This paper by Steve Johnson is wonderful. I spend a lot of calories thinking about how groups form, but also about how groups create shape the membrane around them. I’m less interested in the organizational problems inside the cell, in part because there is so much liturature about that. Using the Dean campagn as a case study this paper notices that clustering is not enough. At some point a group will need to pile on the means to cope. Coping is not the same as clustering.
The paper suggests a kind of race condition developed in the Dean campaign. It’s clustering drivers ran real fast; too fast for it’s coping skills to build out. That’s not unlike a syndrome we see in Internet systems that catch fire. Friendster for example grew faster than it’s owners could cope with. Slashdotted, or the more venerable flash-crowd, is another name for the syndrome of a group forming event that blows up thru fad, crowd, and into riot.
There are a number of great one liners in the paper.
“…One of the funny things about the literature of emergence is that it is strangely obsessed with slime. Slime mold, to be precise…”
When I speak to an audience about Open Source I’m often asked by a middle aged quiet guy in the audience; “but what about managers.” I love that one liner because it is asking just that question. I might begin to reply by talking about the kind of coping methods you find in these groups.
Clay has an essay about the inevitable constitutional crisses that comes upon groups as they mature. Some organizers try to put the cart before the horse; they write the constitution before they have the revolution.
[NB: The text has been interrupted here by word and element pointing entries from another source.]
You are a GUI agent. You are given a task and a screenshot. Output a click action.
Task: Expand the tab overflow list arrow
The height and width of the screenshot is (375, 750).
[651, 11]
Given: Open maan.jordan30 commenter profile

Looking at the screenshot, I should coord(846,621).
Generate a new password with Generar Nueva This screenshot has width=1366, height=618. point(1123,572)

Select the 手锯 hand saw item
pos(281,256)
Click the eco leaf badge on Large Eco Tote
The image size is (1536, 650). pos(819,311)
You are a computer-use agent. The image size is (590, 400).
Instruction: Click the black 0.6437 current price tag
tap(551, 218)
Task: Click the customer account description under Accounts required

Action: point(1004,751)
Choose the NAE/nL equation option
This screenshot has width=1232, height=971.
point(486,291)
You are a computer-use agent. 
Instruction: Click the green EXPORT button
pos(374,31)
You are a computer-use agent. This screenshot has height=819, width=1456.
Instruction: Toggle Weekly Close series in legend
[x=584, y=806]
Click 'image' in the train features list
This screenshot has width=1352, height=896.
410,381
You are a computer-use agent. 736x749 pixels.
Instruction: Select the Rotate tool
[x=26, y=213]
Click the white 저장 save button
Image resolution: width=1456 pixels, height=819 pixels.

Constitutions are distilled coping skill. It’s a kind of cargo cult confusion of cause and effect. Surely, they think, many groups have constitutions so constitutions must create groups. We can reframe that idea using the insights of this paper; sure it can be fatal for a group to lack coping skils, but first they need to have a driver to form them, e.g. clustering skills.
In the terms of my preferred three legs that a community stands on (common cause, common ritual/narative, and loyality) I tend to emphasis the aspects that drive the clustering. I leave the coping skills are packed up inside the common rituals and loyality. I’ve tended to think of the clustering as more interesting; mostly because the Internet keeps enabling more of that – more gathering, more rondevous, more group forming.
Like “coordination” or “membrane”, the word “coping” provides a nice addition to the vocabulary around groups.
It looks like the link to Clay’s essay is not correct.